Isolation of a heptapeptide Val‐Val‐Tyr‐Pro‐Trp‐Thr‐Gln (valorphin) with some opiate activity

Wiley - Tập 39 Số 6 - Trang 477-484 - 1992
Judit Érchegyi1,2, Abba J. Kastin2, James E. Zadina2, X. Qiu3,2
1On leave of absence from the 1st Institute of Biochemistry, Semmelweis University School of Medicine, Budapest, Hungary 1088.
2VA Medical Center and Tulane University School of Medicine, New Orleans, LA, USA
3On leave of absence from the Shanghai Institute of biochemistry, Academia Sinica, Shanghai, China 200031.

Tóm tắt

Bovine hypothalamic tissue was extracted and purified by solid phase extraction and several reversed‐phase HPLC steps. The amino acid sequence of the purified peptide was determined by Edman degradation to be Val‐Val‐Tyr‐Pro‐Trp‐Thr‐Gln. This was confirmed by comparison of its chromatographic behavior with that of the synthetic peptide, and mass spectrometric analysis resulted in a mass identical to the calculated mass for this peptide. This heptapeptide shows homology with residues 32‐38 of the beta‐chain of bovine hemoglobin. The peptide inhibited the electrically induced contractions of the guinea pig ileum muscle preparation; this inhibition was reversible by naloxone.
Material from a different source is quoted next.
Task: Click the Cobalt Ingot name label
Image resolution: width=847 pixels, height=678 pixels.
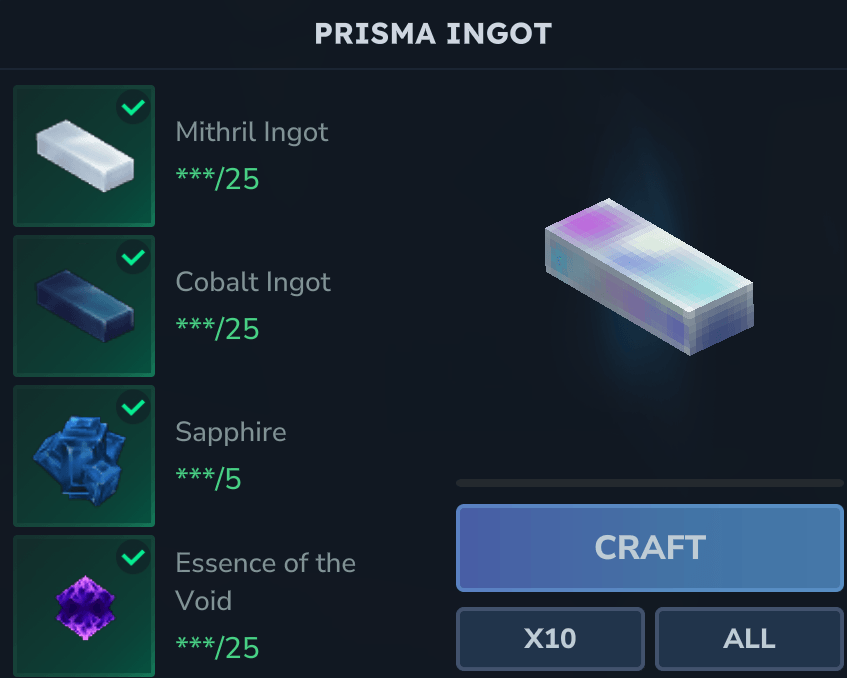Action: (x=253, y=282)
It also inhibited the binding of 125I‐DAMGO (selective for μ receptors) to rat brain with an IC50 of 10 μm and the binding of 3H‐DPDPE (selective for σ receptors) with an IC50 of 185 μm. With two valines at the N‐terminus and some opiate activity, valorphin seems a suitable name for this newly isolated peptide.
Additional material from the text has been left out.